With Brady’s pending deal to become a Raiders limited partner, he will face severe restrictions in his new role as the lead NFL game analyst at Fox Sports, as first reported by ESPN. Even before a potential deal is approved, he will be prohibited from taking part in basic analyst duties like attending broadcast production meetings with coaches and players as well as watching practices, among other non-media-related limitations.
Fox signed Brady to a 10-year, $375 million contract. Now he’ll have an extra challenge to make that payday worthwhile.
What Happens in Vegas …
This week’s news is just the latest in the complicated saga surrounding Brady’s attempt to become part of the Raiders ownership group.

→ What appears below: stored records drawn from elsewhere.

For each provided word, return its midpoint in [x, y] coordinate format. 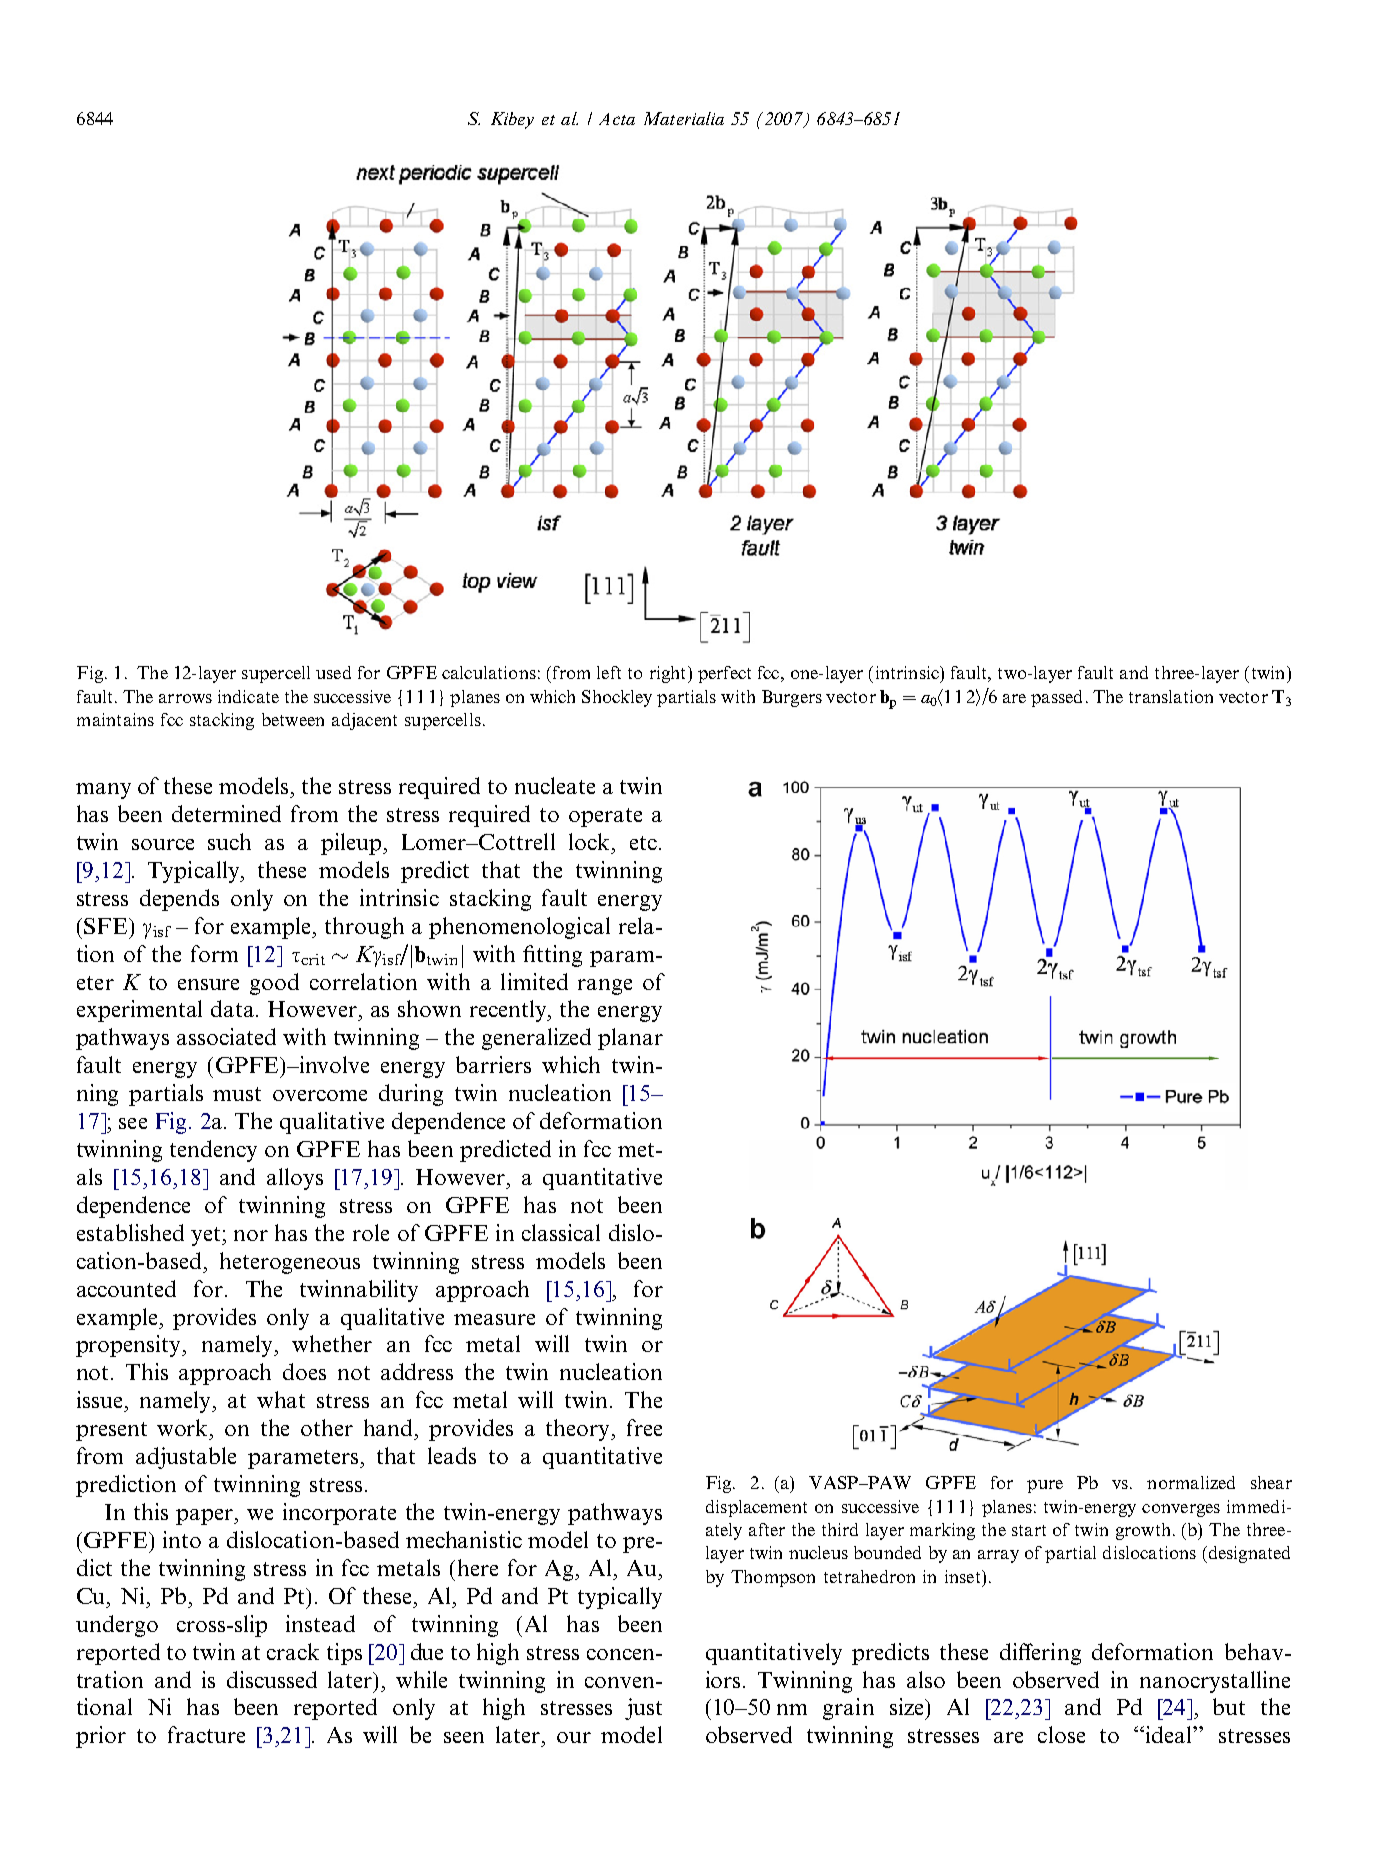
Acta [617, 119]
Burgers [792, 698]
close [1061, 1734]
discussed [272, 1679]
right [669, 674]
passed [1056, 698]
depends [179, 900]
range [605, 987]
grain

Initially, NFL owners balked at the discounted price Davis was willing to give Brady—potentially up to 70%—in exchange for between a 5% and 10% stake in the franchise. At the time, Las Vegas was valued at $6.2 billion. In July, Pro Football Hall of Famer Richard Seymour was said to be partnering with Brady to purchase a stake in the Raiders, per ProFootballTalk.
NFL owners have fall meetings scheduled in Atlanta in October. They could potentially take a vote on approving Brady’s bid then. Or, it could continue to remain in limbo as it has been for more than a year.